The critical point is that we construct mental models based on embodied knowledge to inform a text. Top-down processing classifies raw data into known schemata (or mental models) instantly and effortlessly, providing us with more information through associated schemata.
To return to the “It me” meme, we may state that the “shock of recognition” experienced after seeing an “It me” meme is attributable to the meme pinpointing some component of one’s life experience that had previously escaped their conscious awareness. Unconsciously, a mental model was formed, which was then buried in the dusty basement of their long-term memory until the meme uncovered it by way of top-down processing.

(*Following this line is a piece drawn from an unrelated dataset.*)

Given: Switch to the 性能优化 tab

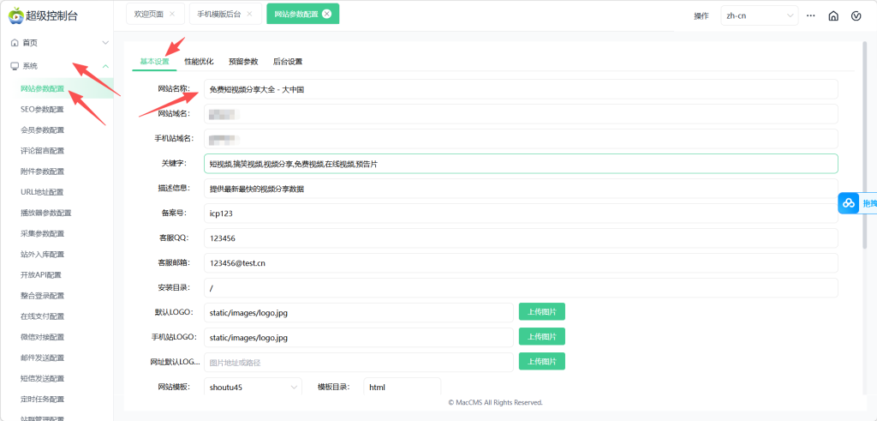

This is why “It me” memes can feel shockingly real; it is because we often go through our lives not entirely aware of reality until it hits us on the flip side.

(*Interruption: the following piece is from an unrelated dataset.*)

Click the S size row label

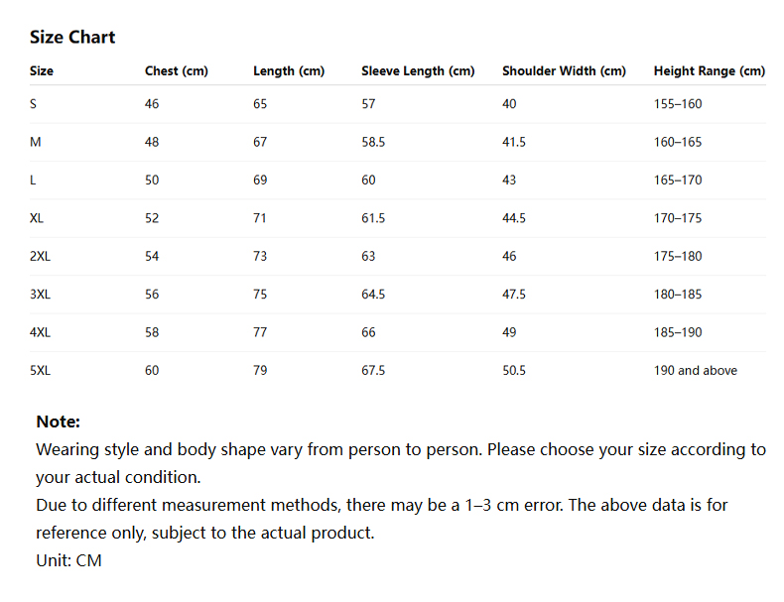click(33, 104)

The “It me” Process: Simultaneous Recognition and Discovery
“It me” memes describe moments, thoughts, and behaviors that reside outside our daily consciousness. When we see these moments in meme form, we have a sense of discovering something we already knew. How does this happen? As an example, let’s take a look at the situation depicted in Figure 8. We see the memetic character Kim Kardashian in a relatable quandary in which she wants someone to know she is upset but cannot text that person to tell them, “I’m ignoring you.” If the meme reader has ever been in a similar position, they will most likely feel a sense of recognition and discovery when they come across the meme. Why the sense of discovery? The answer is attributable to the distinction between subjective and objective experiences. When the meme reader lived through the depicted situation, they were not observing their scenario as they are now from an observer’s perspective. Instead, they were immersed in it, grappling with details such as thinking about the other person and determining the best course of action. As it was experienced, the quandary was most likely annoying or upsetting; it was not amusing. With time and distance, however, such moments are forgotten about and relegated to long-term memory. Then later, when the person comes across the meme, they can appreciate the irony and intrinsic truth by way of the situation they experienced. It is only in hindsight that we can see the forest for the trees. In other words, “It me” memes identify that which passed by our conscious observation in the past. When it is encountered later in meme form, a clear and succinct script will resonate because the viewer lived through a similar situation. The shock of recognition feels intensely real because it was real when the model was created; the viewer just needed to be reminded of the model.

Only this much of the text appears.